Mr. Giacalone says he’s running up against a “brick wall.” Or at least a pert coxcomb, eh? But, enough with ad hominem. The only substance in his post is this: “Bert Foer is not saying that all economic rules and all market forces are the product of government institutions.” Okay, but what Foer wrote was “Markets are not the product of Mother Nature. They are embedded in institutions and are at root political creations.” Now, if Foer overstated what he meant to say, then that’s fine, but those sentences mean that markets are the product of politics; that they are “creations” of politics.

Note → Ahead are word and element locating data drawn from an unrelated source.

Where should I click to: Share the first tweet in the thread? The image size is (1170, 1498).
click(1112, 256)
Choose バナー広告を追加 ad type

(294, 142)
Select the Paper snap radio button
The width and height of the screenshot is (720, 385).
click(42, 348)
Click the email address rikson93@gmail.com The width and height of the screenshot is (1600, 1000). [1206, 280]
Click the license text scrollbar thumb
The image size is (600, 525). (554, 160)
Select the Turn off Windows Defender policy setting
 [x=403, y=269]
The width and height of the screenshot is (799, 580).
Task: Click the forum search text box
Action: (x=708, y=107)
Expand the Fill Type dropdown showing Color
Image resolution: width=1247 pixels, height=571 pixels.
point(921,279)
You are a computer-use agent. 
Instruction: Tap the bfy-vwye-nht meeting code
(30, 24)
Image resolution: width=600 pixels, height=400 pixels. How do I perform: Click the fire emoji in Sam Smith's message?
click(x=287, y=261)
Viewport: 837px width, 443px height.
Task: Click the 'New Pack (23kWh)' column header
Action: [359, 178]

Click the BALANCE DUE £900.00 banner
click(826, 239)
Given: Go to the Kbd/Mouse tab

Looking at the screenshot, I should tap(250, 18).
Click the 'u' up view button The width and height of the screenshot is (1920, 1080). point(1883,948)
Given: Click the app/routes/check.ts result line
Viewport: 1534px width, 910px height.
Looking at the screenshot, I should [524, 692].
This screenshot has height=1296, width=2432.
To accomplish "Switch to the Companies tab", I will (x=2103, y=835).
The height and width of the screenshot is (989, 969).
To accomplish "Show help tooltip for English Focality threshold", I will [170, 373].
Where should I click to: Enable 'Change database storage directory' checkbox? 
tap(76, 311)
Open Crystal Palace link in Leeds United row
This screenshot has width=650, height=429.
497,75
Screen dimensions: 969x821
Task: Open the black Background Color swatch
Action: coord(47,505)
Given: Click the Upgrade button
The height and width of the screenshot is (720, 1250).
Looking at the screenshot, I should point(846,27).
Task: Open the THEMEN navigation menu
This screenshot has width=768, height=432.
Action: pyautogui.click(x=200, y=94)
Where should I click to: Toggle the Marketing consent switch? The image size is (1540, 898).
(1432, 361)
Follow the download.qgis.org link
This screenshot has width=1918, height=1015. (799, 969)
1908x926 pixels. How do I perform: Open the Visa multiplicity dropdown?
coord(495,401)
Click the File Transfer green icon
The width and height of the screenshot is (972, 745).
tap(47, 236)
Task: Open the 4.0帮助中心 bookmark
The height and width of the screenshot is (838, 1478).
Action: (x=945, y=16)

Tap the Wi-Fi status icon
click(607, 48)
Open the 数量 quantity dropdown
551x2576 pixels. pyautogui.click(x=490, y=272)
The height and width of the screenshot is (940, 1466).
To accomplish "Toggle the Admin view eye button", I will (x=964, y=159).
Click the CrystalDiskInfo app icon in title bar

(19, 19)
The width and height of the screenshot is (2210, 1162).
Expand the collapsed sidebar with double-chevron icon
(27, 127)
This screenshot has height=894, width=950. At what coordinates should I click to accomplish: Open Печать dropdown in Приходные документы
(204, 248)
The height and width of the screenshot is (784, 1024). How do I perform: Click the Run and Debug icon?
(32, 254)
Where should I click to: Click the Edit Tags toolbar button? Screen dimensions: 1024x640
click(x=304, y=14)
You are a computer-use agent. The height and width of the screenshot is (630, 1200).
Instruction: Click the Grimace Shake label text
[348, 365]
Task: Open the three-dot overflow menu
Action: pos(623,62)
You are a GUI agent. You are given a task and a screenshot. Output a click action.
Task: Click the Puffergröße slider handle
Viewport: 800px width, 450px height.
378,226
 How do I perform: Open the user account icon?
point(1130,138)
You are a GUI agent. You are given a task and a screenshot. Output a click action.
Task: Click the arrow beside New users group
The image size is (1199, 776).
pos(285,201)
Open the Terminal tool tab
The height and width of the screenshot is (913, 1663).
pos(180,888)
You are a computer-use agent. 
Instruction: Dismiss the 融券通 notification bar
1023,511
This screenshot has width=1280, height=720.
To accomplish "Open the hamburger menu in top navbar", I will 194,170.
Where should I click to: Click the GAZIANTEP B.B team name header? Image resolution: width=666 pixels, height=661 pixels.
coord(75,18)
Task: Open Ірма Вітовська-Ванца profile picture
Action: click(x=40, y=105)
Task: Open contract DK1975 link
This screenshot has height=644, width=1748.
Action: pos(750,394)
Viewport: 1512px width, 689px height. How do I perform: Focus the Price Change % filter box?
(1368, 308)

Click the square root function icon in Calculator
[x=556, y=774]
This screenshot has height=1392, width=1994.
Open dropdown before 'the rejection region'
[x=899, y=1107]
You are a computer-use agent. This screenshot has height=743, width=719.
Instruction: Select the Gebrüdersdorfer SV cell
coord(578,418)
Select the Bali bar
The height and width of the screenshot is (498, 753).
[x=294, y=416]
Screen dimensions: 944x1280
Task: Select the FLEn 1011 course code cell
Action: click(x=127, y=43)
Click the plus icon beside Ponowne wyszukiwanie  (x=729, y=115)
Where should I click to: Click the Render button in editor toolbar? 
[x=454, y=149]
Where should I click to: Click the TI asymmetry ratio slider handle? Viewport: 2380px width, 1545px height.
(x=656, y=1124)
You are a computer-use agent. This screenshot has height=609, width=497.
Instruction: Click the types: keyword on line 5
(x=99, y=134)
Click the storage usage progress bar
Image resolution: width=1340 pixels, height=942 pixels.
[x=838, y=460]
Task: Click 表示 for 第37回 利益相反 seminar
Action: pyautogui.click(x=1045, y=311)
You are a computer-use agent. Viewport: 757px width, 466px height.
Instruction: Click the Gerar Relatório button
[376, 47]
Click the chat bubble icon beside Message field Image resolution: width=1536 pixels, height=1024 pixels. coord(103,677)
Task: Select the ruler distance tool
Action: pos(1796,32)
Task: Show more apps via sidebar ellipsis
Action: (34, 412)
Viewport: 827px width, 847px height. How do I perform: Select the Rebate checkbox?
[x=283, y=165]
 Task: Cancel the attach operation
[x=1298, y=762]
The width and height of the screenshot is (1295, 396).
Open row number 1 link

I said that that was not true—that the rules of supply and demand can not be overcome by political means, and that inflation is a prime example of this fact. Mr. Giacalone’s response to me was not to show that I am wrong, but to call me all sorts of names and finally to say that Mr. Foer did not say what he plainly did say.
It is certainly true that taxes pay for roads. It is true that roads help people to get to work. But it is not true that the government creates the market. Markets are the result of supply, demand, and limited time. These are rooted in human nature, which is prior to the state. Mr. Giacalone has had several opportunities to rebut this argument. But all he has done is throw a tantrum, accusing me of “[w]hining,” and of dogmatism and of being adolescent and a brick wall and so forth—and then to say that I am the childish one. That is just pathetic.
Incidentally, in my previous post I said that under Mr. Giacalone’s logic, one would end up (absurdly) claiming that censorship is necessary to have free speech. In his reply, he says “the body politic can endorse a broad freedom from censorship without doing unnecessary harm to itself.” That’s an interesting way of putting it. Freedom of speech, you see, is not something to which all people have a right, it’s a permission granted by society and revocable whenever that speech does “unnecessary harm” to society. In other words, freedom of speech is not a product of Mother Nature, but is embedded in institutions and is at root a political creation. To think of it as something the government may not violate even when it does “unnecessary harm” to society, would be “adolescent.” Well, when I was an adolescent, I learned that pejoratives are not arguments. Perhaps Mr. Giacalone was absent that day.